Extended Data Fig. 1: Validation of machine-learning surrogates against observations.
From: Substantial cooling effect from aerosol-induced increase in tropical marine cloud cover

Panel (a) June and (b) July. Left subpanels show validations in non-eruption years, demonstrating the very good agreement between machine-learning surrogates and observations, with regression (pink lines) very close to the 1:1 black lines and 80% of the data (black dash circles) around the 1:1 lines. The shading areas indicate the 90% confidence interval for the multi-year regression lines based on individual years. The middle subpanels show results for the eruption year 2008 and the right subpanels show results for the eruption year 2018, highlighting the differences between machine-learning surrogates and observations.
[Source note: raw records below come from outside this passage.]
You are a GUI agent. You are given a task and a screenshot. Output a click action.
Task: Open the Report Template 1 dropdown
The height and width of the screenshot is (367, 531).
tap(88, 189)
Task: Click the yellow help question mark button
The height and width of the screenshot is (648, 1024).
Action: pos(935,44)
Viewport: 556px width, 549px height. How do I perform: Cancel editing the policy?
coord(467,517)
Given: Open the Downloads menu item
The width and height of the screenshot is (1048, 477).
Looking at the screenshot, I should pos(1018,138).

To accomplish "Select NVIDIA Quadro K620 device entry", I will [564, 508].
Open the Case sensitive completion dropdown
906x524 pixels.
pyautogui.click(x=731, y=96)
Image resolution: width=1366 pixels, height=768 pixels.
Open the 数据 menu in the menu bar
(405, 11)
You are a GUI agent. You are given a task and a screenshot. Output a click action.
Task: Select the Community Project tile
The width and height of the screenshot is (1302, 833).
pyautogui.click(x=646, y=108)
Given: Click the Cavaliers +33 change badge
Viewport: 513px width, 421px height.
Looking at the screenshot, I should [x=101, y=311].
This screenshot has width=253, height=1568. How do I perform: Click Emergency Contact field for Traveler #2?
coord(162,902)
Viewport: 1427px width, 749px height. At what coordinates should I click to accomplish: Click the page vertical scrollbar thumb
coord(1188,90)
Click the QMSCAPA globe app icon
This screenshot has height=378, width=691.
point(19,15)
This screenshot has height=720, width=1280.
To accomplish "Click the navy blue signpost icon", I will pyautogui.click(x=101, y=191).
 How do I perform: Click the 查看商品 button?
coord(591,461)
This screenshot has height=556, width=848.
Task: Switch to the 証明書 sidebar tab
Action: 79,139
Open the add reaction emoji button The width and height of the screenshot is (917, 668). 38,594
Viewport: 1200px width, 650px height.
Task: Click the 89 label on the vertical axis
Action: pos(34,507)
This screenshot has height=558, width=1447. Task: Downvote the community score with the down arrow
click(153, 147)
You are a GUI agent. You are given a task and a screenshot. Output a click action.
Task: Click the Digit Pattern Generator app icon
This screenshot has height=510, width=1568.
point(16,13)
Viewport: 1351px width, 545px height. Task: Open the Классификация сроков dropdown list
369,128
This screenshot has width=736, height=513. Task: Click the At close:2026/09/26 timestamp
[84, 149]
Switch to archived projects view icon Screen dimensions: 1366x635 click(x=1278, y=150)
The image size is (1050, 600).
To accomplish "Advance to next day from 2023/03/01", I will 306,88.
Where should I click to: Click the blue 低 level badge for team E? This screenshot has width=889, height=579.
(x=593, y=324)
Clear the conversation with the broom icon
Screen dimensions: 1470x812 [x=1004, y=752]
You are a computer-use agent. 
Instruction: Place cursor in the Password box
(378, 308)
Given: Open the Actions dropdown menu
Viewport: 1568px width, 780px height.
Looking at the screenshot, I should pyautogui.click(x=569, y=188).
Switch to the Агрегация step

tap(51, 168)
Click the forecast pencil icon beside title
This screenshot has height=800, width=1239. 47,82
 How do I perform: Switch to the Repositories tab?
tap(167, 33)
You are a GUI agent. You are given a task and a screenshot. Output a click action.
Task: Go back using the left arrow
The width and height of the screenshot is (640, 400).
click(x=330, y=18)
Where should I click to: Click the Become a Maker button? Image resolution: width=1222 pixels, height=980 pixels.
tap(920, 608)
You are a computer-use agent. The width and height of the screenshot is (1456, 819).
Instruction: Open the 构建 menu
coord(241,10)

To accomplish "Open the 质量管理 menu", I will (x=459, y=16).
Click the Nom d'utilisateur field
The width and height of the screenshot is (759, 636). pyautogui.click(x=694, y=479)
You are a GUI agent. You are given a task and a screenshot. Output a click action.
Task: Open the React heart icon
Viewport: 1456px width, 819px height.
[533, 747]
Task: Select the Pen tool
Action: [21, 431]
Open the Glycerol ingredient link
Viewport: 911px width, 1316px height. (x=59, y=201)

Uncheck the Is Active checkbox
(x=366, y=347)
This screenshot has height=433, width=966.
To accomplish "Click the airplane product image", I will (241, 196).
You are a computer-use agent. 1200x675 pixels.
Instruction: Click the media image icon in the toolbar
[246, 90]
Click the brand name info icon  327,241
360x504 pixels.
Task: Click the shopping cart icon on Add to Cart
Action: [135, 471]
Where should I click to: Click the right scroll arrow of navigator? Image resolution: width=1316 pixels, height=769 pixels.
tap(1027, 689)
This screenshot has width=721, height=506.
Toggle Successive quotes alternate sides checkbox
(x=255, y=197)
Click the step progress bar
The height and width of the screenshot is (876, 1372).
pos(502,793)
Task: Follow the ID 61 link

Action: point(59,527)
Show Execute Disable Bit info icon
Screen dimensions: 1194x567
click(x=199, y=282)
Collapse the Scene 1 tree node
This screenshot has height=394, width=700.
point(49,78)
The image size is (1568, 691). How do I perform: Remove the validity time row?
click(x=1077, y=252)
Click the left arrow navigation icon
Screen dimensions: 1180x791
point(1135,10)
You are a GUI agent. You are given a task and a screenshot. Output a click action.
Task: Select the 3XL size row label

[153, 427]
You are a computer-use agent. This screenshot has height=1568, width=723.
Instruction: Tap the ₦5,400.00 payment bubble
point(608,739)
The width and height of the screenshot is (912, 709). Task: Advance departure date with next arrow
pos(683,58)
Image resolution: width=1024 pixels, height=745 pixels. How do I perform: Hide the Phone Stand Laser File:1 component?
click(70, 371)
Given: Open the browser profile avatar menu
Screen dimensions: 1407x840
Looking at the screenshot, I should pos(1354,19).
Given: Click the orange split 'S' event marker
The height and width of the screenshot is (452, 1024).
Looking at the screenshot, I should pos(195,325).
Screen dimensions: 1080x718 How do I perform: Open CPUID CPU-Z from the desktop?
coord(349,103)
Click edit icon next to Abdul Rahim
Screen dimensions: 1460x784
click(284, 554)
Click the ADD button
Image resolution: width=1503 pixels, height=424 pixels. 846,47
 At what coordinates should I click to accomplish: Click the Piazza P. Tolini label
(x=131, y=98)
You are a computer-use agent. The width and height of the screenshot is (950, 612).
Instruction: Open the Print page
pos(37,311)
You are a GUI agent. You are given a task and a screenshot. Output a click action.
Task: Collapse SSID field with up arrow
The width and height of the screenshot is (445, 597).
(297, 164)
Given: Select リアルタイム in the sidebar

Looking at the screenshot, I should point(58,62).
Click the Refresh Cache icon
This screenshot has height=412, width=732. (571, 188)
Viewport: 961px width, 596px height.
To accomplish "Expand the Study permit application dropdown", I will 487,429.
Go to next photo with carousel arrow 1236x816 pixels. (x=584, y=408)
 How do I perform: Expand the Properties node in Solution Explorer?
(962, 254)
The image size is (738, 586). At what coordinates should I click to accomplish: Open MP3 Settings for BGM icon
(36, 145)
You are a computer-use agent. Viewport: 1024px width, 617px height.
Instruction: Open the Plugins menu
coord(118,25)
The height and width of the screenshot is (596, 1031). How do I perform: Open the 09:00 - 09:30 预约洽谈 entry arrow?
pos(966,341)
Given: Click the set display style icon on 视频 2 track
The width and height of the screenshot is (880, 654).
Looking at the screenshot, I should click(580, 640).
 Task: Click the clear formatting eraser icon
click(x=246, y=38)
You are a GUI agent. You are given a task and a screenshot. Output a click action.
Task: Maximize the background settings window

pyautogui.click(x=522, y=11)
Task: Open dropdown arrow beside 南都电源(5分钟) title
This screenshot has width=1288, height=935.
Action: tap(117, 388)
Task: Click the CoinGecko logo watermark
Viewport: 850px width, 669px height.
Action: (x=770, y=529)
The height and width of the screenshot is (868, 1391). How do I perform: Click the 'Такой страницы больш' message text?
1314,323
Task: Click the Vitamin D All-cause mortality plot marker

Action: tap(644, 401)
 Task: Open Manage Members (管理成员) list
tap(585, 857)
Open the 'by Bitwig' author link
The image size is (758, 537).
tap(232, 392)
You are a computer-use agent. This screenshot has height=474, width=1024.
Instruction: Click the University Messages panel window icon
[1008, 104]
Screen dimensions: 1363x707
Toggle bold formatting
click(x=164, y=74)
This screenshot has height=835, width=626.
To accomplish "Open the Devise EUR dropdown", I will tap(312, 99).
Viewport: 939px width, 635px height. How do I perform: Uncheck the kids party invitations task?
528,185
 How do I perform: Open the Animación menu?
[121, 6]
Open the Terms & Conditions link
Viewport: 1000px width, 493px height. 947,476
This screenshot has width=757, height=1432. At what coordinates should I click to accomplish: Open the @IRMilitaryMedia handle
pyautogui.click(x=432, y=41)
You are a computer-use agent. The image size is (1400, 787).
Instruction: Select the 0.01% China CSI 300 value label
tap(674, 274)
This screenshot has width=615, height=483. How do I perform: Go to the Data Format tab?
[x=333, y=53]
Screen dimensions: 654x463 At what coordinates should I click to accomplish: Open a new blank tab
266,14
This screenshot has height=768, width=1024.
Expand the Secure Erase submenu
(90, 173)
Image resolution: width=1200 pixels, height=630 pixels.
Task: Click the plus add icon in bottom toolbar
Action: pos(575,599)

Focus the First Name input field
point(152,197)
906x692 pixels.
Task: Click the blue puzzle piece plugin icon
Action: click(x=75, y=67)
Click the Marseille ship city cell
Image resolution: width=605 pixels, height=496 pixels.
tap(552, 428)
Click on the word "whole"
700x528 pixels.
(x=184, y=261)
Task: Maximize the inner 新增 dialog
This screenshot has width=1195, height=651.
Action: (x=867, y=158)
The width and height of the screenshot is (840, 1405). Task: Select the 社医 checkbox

The following variables are shown from top to bottom: cloud droplet number concentration (Nd), cloud droplet effective radius (reff), in-cloud liquid water path (LWP), cloud fraction (CF, or cloud cover), reflected shortwave radiation (SW) at the top of the atmosphere (TOA), and daily precipitation (Rain). The colour of each pixel indicates the normalized data density function, brighter colour means more data points in this pixel. A steeper pink slope (than the black dashed line) indicates an increase of the given variable compared to the non-eruption years average. Note that the slopes here can be different from the ratios in Fig. 2, in which area-weighted averaging is applied and provides a more robust validation using Monte Carlo bootstrapping.